Uzbekistan accuses Turkish firms of being Islamist fronts
Turkey does NOT own the central asian Turkic countries, leave them alone!!!!
TASHKENT — Agence France-Presse
Thursday, March 10, 2011
Uzbekistan has ratcheted up the pressure on Turkish business interests in the Central Asian country with a series of raids and legal cases in the wake of claims that Turkish firms operating there are fronts for a banned Islamic movement. ‘Over 54 Turkish nationals have faced criminal charges’ in the past two years, an Uzbek documentary says Uzbekistan has stepped up pressure against the private business interests of its one-time ally Turkey, with state media denouncing Turkish firms as acting as a front for religious extremists.
Long wary of the influence of Islamic fundamentalism in the Muslim majority Central Asian state, secular authorities appear to be linking Turkish private business to the activities of the Nurcus, an Islamic group that is banned in the country.
Uzbek state television has repeatedly aired documentaries accusing Turkish companies of creating a shadow economy, using double accounting and propagating nationalistic and extremist ideology.
"Over the past two years 54 Turkish nationals have faced criminal charges, 50 ventures working with Turkish capital were closed down for breaching country's laws and causing damage to the economy," a special report by the main Uzbekistan channel said.
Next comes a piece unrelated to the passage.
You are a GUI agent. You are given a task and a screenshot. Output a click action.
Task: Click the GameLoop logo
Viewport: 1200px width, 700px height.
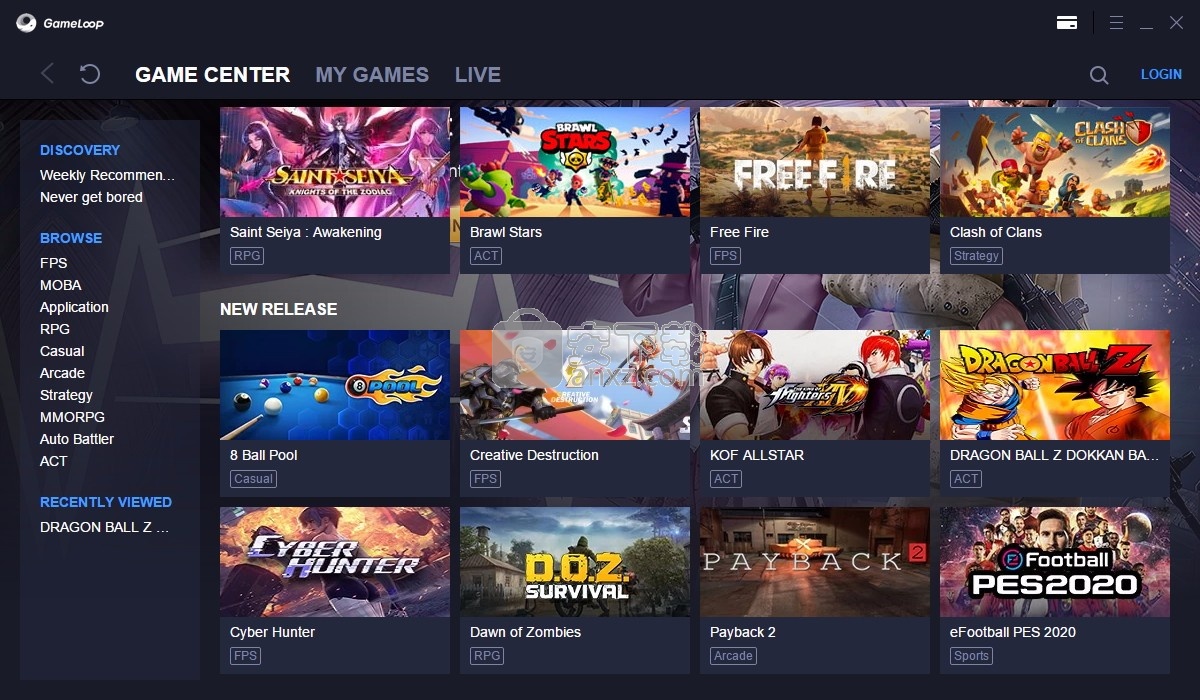[x=60, y=23]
Over half a billion dollars worth of cash and goods were "confiscated by one Tashkent court decision alone," according to the documentary "Kurnamaklık" (The Ungrateful Ones).
The reports came just after Uzbek law enforcement officials raided the Turkuaz supermarket, one of the biggest in the capital Tashkent, in a so-called "mask show" operation involving balaclava-clad special security forces.
At the end of last year, the first and the oldest Turkish supermarket in Tashkent was closed down for breaking local laws.
At the same time, one of the most prestigious English-language schools in Uzbekistan – which operates with Turkish funding – declared the suspension of their educational services for "safety and security reasons."
In 1991 Turkey was the first foreign state to acknowledge the independence of Uzbekistan, whose majority population and official language are Turkic in origin.
Since then it has invested more than $1 billion in the Uzbek economy and around 700 Turkish firms operate in Uzbekistan. Trade turnover was around $1 billion in 2010.
The Turkish embassy in Tashkent could not be reached for comment.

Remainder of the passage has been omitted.